Archive
Triburbia by Karl Taro Greenfeld
Triburbia by Karl Taro Greenfeld (2011) French title: Triburbia. Translated by Françoise Adelstain.
Triburbia relates the quotidian of a group of fathers in Tribeca, Lower Manhattan, New York. Tribeca was an industrial neighborhood until the 1970s. In the 1980s, artists started to live in lofts in this area as the rents were cheap. It then became a trendy place where a lot of influential people live.
Triburbia is a mosaic of stories about self-analysis, marriages and children, a sort of chick lit told from a male point of view. These fathers are writer, sound engineer, gangster, photographer, … Not blue collar, not white collar either, part of an undefined class I’ll call artistic.
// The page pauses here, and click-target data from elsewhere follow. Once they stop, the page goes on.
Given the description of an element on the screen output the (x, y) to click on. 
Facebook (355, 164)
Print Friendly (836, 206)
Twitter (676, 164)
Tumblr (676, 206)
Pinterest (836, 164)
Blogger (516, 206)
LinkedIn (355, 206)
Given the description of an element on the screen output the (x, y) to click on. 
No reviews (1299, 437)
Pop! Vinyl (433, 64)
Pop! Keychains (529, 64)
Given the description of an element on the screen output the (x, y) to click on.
These men have jobs with flexible hours and meet for breakfast in a café after dropping the children to school. That’s how they met, actually, through their offspring going to the same school.
They all arrived in Tribeca before it was trendy and witnessed the gentrification of the neighborhood. They have the classic angst seen in chick lit: how’s my marriage doing? Shall cheat with M. X’s wife? How are my children compared to others? Am I getting old? Am I successful? Where did my dream go? They’re as vapid as the characters of Notting Hell by Rachel Johnson.
What makes a big difference with chick lit though, is Greenfeld’s style. I read him in French, so I don’t have quotes but he has a knack for colorful and humorous descriptions. If you want to discover his style, have a look at Guy’s review, here.
Although Greenfeld gives a good picture of the gentrification process of Tribeca but I couldn’t muster a lot of interest for these self-absorbed men, their snotty daughters or their wives. They have unconventional professions, crave for success and despise people who have regular jobs, especially bankers, accountants and the like. (We’re in Manhattan, remember, so high paying job often involve working in the finance industry) Finance is too grown-up, not glamorous enough. I found them judgmental, snobbish and shallow. Having children is not a good enough reason to stop smoking pot or behaving like teenagers.
The book is divided in chapters whose titles are the address of the character who stars in it. It is a way to show how snobbish people are, the location of your loft matters. We discover this little microcosm, how people are linked to one another. The characters pop up from one chapter to the other as the reader makes the links between the members of this tribe. They are under pressure to be rich with an artistic job, which isn’t easy to achieve. These men don’t admire Hemingway and his Moveable Feast. They have no admiration for filthy poor but underestimated artists, they only have admiration for artists who are as rich as a hedge fund managers. In other words, they want to have their cake and eat it: the liberty to create with the financial wealth of a yuppie job.
In the end, this milieu is as codified and rigid as the bourgeoisie. The codes are different, that’s all. You must be rich but appear not to care about money. You must live as if common rules didn’t apply to you: it’s not a big deal if the children are late to school, or if you do drugs. You must live in a loft. They are supposed to be free of social codes but they just created new ones, the live-as-a-cool-and-successful-artistic-family code. The biggest difference with their bourgeois counterparts is that they don’t have trophy wives. These men have married women with successful careers, women who didn’t give up their jobs when their first child was born to become stay-at-home mothers and PTA wonders.
This Tribeca tribe questions their life choices and for the most, their career happened by chance. They had an opportunity, they seized it or drifted from their original dream to something else. They cheat on their partner but don’t necessary want a divorce. They realize that their couple may not be so great, that their family might be a façade. To me, they looked like a team of immature Peter Pans who think they are superior to others but have the same mid-life crisis as anyone.
Triburbia has good critics but I thought it was as futile as its characters. I always have trouble sympathizing with self-indulgent trendy-lefties who look down on non-artistic people. It’s a form of haughtiness that is not becoming. The gentrification process of the neighborhood was interesting to follow, as traditional shops are pushed to close or move out as rents increase. Greenfeld’s writing is the redeeming quality of the novel. He really nailed Tribeca’s inhabitants with a great sense of humor.